Stored data entries:
========================================================================

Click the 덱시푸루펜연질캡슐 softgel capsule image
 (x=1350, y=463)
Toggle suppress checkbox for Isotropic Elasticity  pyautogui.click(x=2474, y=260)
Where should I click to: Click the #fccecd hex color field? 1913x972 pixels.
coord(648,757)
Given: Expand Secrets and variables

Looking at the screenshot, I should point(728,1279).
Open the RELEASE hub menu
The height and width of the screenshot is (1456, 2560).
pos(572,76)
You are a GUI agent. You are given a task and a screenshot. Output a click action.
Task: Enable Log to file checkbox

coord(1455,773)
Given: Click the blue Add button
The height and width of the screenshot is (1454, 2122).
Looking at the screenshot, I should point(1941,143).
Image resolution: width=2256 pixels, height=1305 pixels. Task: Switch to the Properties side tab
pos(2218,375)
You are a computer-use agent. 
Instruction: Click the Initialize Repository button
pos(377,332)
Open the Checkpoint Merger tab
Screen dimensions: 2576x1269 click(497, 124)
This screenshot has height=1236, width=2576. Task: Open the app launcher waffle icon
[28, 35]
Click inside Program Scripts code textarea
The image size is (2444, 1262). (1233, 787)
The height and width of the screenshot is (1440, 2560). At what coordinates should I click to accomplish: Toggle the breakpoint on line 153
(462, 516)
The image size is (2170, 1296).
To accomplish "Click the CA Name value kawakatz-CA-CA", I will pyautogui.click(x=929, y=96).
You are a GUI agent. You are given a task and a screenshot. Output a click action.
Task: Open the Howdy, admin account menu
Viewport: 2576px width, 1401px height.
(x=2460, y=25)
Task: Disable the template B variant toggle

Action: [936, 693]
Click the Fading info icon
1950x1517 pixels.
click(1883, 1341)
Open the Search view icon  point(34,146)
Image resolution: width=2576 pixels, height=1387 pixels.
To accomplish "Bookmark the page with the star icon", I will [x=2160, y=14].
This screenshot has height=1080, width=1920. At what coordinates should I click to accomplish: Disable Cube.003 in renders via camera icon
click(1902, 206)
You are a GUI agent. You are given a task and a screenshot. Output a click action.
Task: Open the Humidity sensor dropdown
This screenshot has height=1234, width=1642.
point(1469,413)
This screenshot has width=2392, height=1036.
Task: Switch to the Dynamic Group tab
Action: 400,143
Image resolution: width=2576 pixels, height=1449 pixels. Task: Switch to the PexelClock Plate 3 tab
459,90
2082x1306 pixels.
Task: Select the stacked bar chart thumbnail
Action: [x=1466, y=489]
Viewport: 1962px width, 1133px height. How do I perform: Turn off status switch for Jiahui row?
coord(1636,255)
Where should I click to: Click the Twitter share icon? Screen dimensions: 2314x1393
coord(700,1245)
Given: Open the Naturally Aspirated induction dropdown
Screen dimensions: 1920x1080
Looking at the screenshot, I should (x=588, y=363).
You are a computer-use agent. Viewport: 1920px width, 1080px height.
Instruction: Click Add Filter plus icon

========================================================================

[WHAT THE TASK ASKS]
Set down, exactly and in full, the lines from the one containing "Screen dimensions: 1920x1080" through the end of the entries; no other line belongs.

[RESPONSE BELOW]
Screen dimensions: 1920x1080
Looking at the screenshot, I should (x=588, y=363).
You are a computer-use agent. Viewport: 1920px width, 1080px height.
Instruction: Click Add Filter plus icon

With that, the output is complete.